16/05/2026
Cuando fui candidata a jueza, hablé de juzgar con perspectiva de discapacidad, de construir un Tribunal accesible, humano e incluyente.
Lo dije también desde mi historia personal: ser mamá de una mujer extraordinaria me enseñó que muchas barreras no están en las personas, sino en el entorno.
En días pasados tuve una audiencia con una trabajadora con discapacidad intelectual que reclamaba haber sido despedida por su condición.
Desde que vi el expediente pensé en Daria (mi hija), condiciones muy similares, casi la misma edad…
Pensé en todas las veces que he visto lo mucho que una persona con discapacidad tiene que esforzarse para lograr cosas que otros dan por hechas: estudiar, trasladarse, aprender un oficio, conseguir una oportunidad… y todavía, muchas veces, tener que demostrar el doble para que se les reconozca la mitad.
Por eso no era “una audiencia más”, entré a la sala sin toga, saludé primero a la trabajadora para generar confianza, y elegí un vestido azul y blanco: colores tranquilos, porque aunque parezca pequeño, a veces hasta la ropa puede hacer sentir a alguien más cómodo o más intimidado…

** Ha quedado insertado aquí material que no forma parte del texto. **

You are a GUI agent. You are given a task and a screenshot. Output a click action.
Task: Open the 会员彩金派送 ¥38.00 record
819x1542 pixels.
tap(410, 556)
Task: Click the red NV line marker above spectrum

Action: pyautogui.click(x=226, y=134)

Ya al iniciar, me puse la toga, porque una cosa es ser cercana y otra la responsabilidad que representa impartir justicia.

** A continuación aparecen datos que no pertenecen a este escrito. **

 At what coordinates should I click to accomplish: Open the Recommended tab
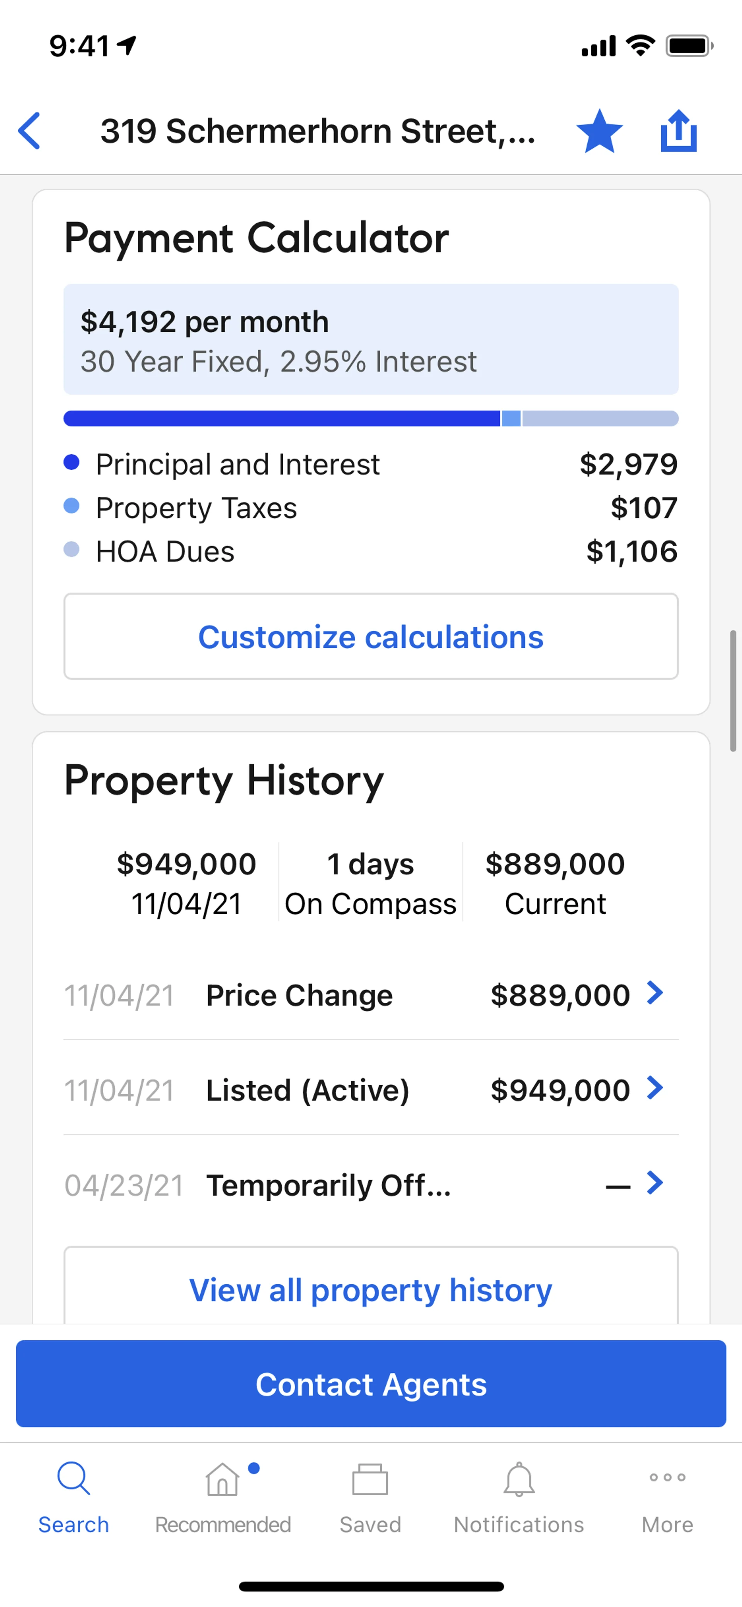coord(223,1497)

Hice un llamamiento a la conciliación, hubo propuestas de arreglo, se ajustaron cantidades, se movieron posturas y, finalmente las partes lograron un convenio.
Pero antes de aprobarlo, siguiendo el protocolo, tenía que asegurarme que ella entendiera cuánto dinero recibiría, qué efectos tenía ese convenio y, sobretodo, que no existiera renuncia de derechos.

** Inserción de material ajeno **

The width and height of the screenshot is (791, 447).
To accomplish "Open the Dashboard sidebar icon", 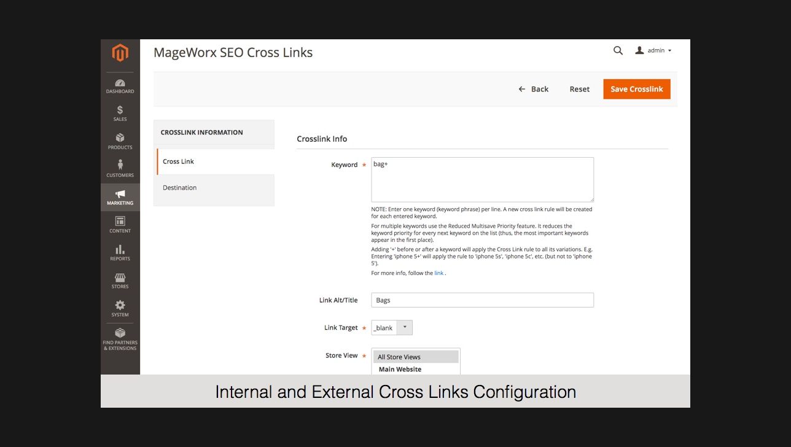I will point(120,83).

Aunque la grabación de la audiencia dura apenas unos minutos, la negociación entre las partes tomó casi una hora.
Porque la justicia inclusiva no es concluir un expediente rápido, es tener paciencia, hablar despacio, no minimizar, mirar con humanidad.
Con ajustes razonables siguiendo los diversos protocolos que existen para juzgar con perspectiva de discapacidad: lenguaje sencillo, explicar cada paso, verificar comprensión, dar tiempo, escuchar sin prisa y permitir el acompañamiento de su mamá como apoyo… sin sustituir nunca su voluntad.
Fue necesario explicar más de una vez, con calma, sin presiones, lo consultó con su mamá y su abogado, quedando claro que la decisión era solo suya, aceptó.
Salí cansada mental y emocionalmente … pero contenta, porque sentí que honré el compromiso que hice hace un año en campaña.
Salí pensando en Daria, pensando en cuántas personas con discapacidad solo necesitan una oportunidad real, un espacio digno y alguien que no las subestime.